Gates’s project, composed from this important archive of Black visual culture, recontextualizes and reanimates these images and their histories, as Facsimile Cabinet is both a repository and an interactive archive. Visitors to the exhibition will be able to take out the photographs stored in the cabinet’s many shelves and engage directly with these rich and varied representations of Black women.

Presented in collaboration with the Lunder Institute for American Art, Facsimile Cabinet of Women Origin Stories will also inspire new research and creative production by Lunder Institute visiting scholars and artists. The Lunder Institute will host archivists, legal scholars, anthropologists, and librarians, as well as visual artists, filmmakers, writers, and art historians, to spend time with Gates’s archive and reflect on its significance through the lens of their particular area of expertise. The Lunder Institute will document these encounters through a series of digital and print publications.

The presentation of this new body of work is drawn from Gates’s Black Madonna exhibition at the Kunstmuseum Basel in 2018, part of his larger Black Image Corporation project addressing “the projection of images into the world” and the power dynamics inherent to archives.

Facsimile Cabinet of Women Origin Stories at the Colby Museum of Art comes on the heels of Gates’s Amalgam exhibition opening Feb. 20 at the Palais de Tokyo in Paris, France.
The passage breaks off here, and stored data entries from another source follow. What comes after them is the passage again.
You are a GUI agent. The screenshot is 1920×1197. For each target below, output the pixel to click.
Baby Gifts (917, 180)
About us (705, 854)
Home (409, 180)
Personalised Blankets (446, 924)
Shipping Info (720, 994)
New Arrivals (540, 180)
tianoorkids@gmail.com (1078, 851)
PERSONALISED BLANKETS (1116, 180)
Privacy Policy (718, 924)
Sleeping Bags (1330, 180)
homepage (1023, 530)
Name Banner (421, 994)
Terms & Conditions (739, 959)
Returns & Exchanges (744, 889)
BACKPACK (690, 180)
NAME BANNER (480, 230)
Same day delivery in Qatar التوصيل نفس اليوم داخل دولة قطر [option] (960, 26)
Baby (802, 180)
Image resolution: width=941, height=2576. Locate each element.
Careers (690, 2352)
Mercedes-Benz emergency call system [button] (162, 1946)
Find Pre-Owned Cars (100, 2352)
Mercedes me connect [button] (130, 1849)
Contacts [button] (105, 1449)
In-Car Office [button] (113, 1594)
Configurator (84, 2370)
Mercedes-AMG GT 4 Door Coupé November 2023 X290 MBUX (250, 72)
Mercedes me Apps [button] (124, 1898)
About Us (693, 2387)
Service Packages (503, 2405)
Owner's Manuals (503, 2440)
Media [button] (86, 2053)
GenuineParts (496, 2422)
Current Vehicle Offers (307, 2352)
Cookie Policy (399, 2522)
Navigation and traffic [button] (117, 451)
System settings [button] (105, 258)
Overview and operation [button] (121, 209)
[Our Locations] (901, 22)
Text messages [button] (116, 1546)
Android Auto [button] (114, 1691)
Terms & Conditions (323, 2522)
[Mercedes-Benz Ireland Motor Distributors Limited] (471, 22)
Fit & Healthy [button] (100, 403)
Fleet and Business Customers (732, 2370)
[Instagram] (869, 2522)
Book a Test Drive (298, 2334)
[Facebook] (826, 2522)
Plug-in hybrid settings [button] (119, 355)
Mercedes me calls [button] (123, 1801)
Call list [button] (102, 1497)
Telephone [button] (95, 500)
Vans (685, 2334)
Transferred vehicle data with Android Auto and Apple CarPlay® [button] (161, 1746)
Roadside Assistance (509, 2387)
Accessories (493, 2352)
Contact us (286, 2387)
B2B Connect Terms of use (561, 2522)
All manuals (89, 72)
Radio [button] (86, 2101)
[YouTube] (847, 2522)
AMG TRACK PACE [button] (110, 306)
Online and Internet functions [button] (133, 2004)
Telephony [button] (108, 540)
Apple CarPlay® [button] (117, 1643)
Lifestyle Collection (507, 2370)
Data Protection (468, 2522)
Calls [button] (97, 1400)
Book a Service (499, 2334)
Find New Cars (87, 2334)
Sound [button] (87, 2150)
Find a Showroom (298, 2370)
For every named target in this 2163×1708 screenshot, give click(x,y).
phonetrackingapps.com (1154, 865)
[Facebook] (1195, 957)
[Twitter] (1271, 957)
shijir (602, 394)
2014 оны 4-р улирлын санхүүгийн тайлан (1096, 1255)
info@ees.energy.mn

Concerned with how hybridity and mixed-race historical narratives inform sculpture, Amalgam draws on Gates’s time in Maine, especially his exploration of the history of Malaga Island, where a community of mixed-race and inter-racial residents was forcibly evicted by the state in 1912. This tragic story has been interpreted in recent years by other Maine-based artists and scholars including artist and Maine College of Art professor Daniel Minter, and Bates College professor and scholar Myron Beasley, both of whom discussed their parallel work with Gates at a Lunder Institute event at Colby College in November 2018. “We are thrilled to be working alongside the prodigiously talented Theaster Gates,” said Lunder Institute director Lee Glazer. “His commitment to re-presenting images and narratives of the Black experience could not be more relevant at this moment in American life.”